单核苷酸多态性（SNP）作为基因组中最常见的遗传变异类型，在疾病关联研究、药物基因组学和进化生物学中具有重要价值。近年来，SNP检测技术飞速发展，从传统的凝胶电泳到高通量测序，为研究者提供了多样化的选择。本文系统综述了主流SNP检测方法的原理、优缺点及适用场景，帮助研究者根据课题需求和预算做出合理选择。

1. 基于PCR的经典方法
限制性片段长度多态性（RFLP）是最早的SNP检测手段，通过限制性内切酶识别特定序列，但通量低且依赖酶切位点。等位基因特异性PCR（AS-PCR）利用引物3'端错配实现区分，操作简便，但需优化条件。TaqMan探针法基于荧光共振能量转移（FRET），实时定量PCR仪即可完成，准确度高，适合中通量检测。

2. 高通量芯片技术
SNP芯片（如Illumina BeadChip、Affymetrix GeneChip）可同时检测数十万至数百万个SNP位点，适用于全基因组关联研究（GWAS）。其优势在于标准化和自动化，但成本较高，且对稀有变异覆盖不足。

3. 测序技术
Sanger测序是金标准，但通量低。二代测序（NGS）如全基因组测序（WGS）和全外显子组测序（WES）可全面发现SNP，尤其适用于稀有变异和复杂疾病研究。三代测序（如PacBio、Nanopore）能直接检测甲基化等修饰，但错误率较高。

4. 新兴技术
质谱法（如MALDI-TOF）通过检测引物延伸产物的质量差异，实现高精度中通量检测。数字PCR（ddPCR）通过绝对定量提高稀有SNP的检测灵敏度。CRISPR-Cas系统也被开发用于SNP检测，如SHERLOCK和DETECTR，具有快速、便携的潜力。

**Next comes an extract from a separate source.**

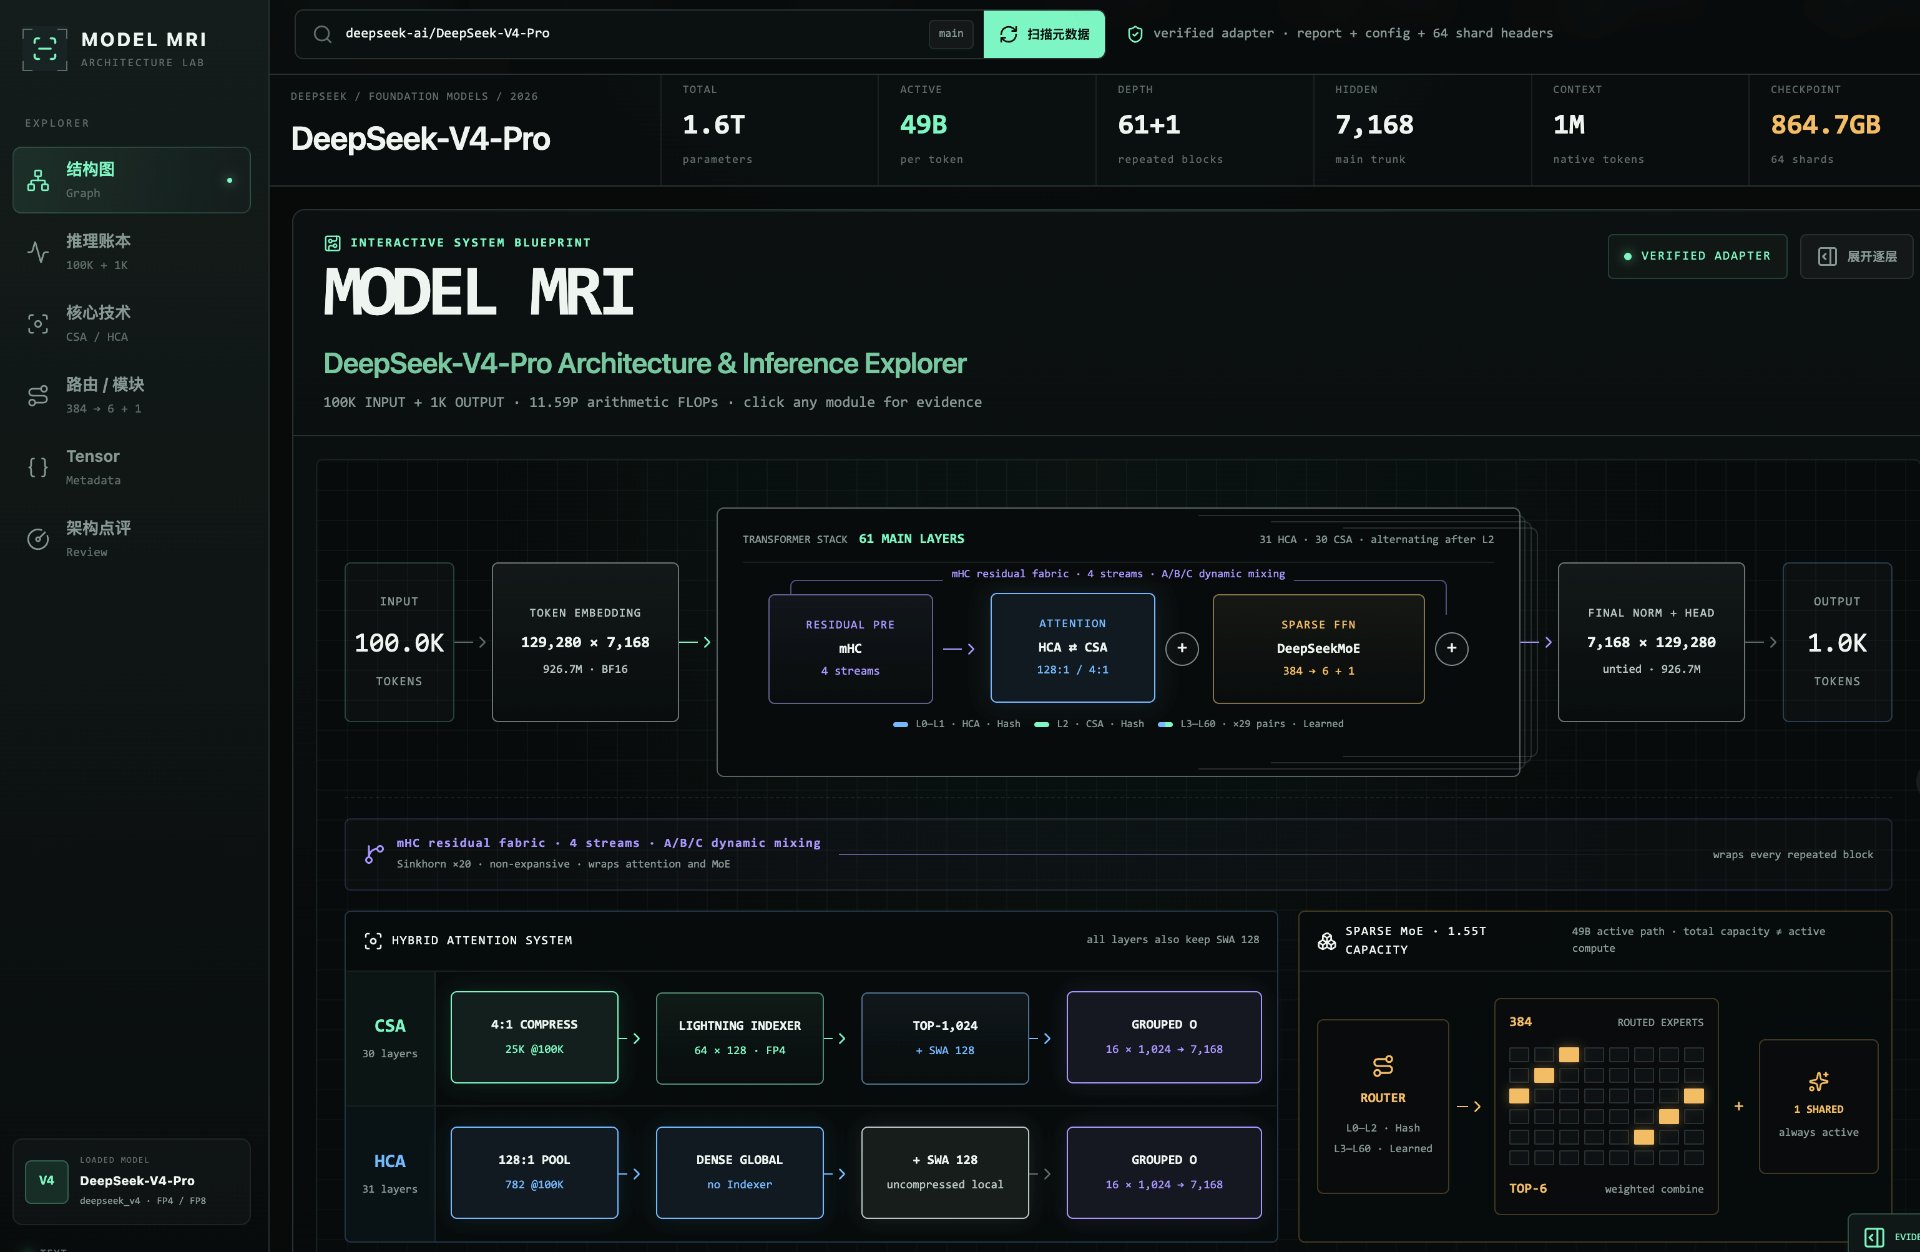Toggle the Verified Adapter badge
1920x1252 pixels.
pyautogui.click(x=1697, y=256)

选择SNP检测方法时，需综合考虑样本量、位点数量、预算、准确度要求和实验条件。例如，大规模GWAS首选芯片，小规模验证可用TaqMan或Sanger测序，而临床诊断需高灵敏度方法如ddPCR。未来，随着单分子测序和微流控技术的发展，SNP检测将更快速、低成本且集成化。